• **Set task**: Turn the stretch of data that opens with the line containing "coordinates (460, 695)." and closes with the line containing "made me think" into a CSV with the two columns input and output. Put one input-output pair on each row, wrap every field in quotation marks, and replace line breaks with spaces.

• **Records from a data collection**:
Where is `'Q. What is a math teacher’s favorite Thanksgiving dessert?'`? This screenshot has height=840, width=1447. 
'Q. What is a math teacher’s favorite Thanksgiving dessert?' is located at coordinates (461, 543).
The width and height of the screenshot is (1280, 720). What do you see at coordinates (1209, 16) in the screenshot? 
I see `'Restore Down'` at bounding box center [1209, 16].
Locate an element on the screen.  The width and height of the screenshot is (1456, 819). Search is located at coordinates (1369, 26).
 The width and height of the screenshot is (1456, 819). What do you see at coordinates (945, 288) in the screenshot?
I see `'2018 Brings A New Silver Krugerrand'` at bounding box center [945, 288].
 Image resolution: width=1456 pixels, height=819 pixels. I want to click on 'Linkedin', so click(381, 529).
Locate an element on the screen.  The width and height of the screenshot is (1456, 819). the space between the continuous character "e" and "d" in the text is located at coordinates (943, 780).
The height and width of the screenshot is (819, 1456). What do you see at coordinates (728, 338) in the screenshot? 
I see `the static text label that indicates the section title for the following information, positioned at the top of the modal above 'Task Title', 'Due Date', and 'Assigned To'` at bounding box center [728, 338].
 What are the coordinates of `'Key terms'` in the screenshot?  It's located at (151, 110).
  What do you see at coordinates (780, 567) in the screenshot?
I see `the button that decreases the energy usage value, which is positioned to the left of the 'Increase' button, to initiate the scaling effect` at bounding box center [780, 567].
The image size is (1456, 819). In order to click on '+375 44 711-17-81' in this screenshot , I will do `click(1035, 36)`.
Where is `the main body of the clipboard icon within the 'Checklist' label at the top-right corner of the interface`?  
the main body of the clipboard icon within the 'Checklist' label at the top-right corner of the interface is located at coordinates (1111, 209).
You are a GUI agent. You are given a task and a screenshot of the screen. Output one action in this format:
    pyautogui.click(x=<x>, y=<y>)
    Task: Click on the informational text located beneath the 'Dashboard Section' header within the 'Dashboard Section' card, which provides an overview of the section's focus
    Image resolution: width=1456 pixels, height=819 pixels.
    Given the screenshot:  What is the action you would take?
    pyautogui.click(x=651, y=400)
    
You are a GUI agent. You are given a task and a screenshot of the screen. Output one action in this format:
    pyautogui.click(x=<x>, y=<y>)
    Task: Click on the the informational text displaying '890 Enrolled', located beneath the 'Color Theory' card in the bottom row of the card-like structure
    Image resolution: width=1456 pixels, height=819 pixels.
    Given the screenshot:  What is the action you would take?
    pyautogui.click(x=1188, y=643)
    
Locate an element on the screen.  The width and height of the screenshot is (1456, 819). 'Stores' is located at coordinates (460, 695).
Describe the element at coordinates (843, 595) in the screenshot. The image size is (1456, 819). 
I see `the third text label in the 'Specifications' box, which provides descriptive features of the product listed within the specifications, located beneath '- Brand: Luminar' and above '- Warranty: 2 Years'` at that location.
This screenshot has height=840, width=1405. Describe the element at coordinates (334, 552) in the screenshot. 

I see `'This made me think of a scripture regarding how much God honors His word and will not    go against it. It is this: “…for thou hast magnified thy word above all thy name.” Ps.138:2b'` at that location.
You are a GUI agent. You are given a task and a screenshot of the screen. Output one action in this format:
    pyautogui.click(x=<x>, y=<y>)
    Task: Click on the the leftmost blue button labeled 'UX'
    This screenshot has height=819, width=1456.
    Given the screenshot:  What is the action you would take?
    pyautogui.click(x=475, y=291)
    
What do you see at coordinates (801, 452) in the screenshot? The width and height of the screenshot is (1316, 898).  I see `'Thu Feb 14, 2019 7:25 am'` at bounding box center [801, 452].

• **Exercise response**:
input,output
"Locate an element on the screen.","The width and height of the screenshot is (1456, 819). 'Stores' is located at coordinates (460, 695)."
"Describe the element at coordinates (843, 595) in the screenshot. The image size is (1456, 819).","I see `the third text label in the 'Specifications' box, which provides descriptive features of the product listed within the specifications, located beneath '- Brand: Luminar' and above '- Warranty: 2 Years'` at that location."
"This screenshot has height=840, width=1405. Describe the element at coordinates (334, 552) in the screenshot.","I see `'This made me think of a scripture regarding how much God honors His word and will not    go against it. It is this: “…for thou hast magnified thy word above all thy name.” Ps.138:2b'` at that location."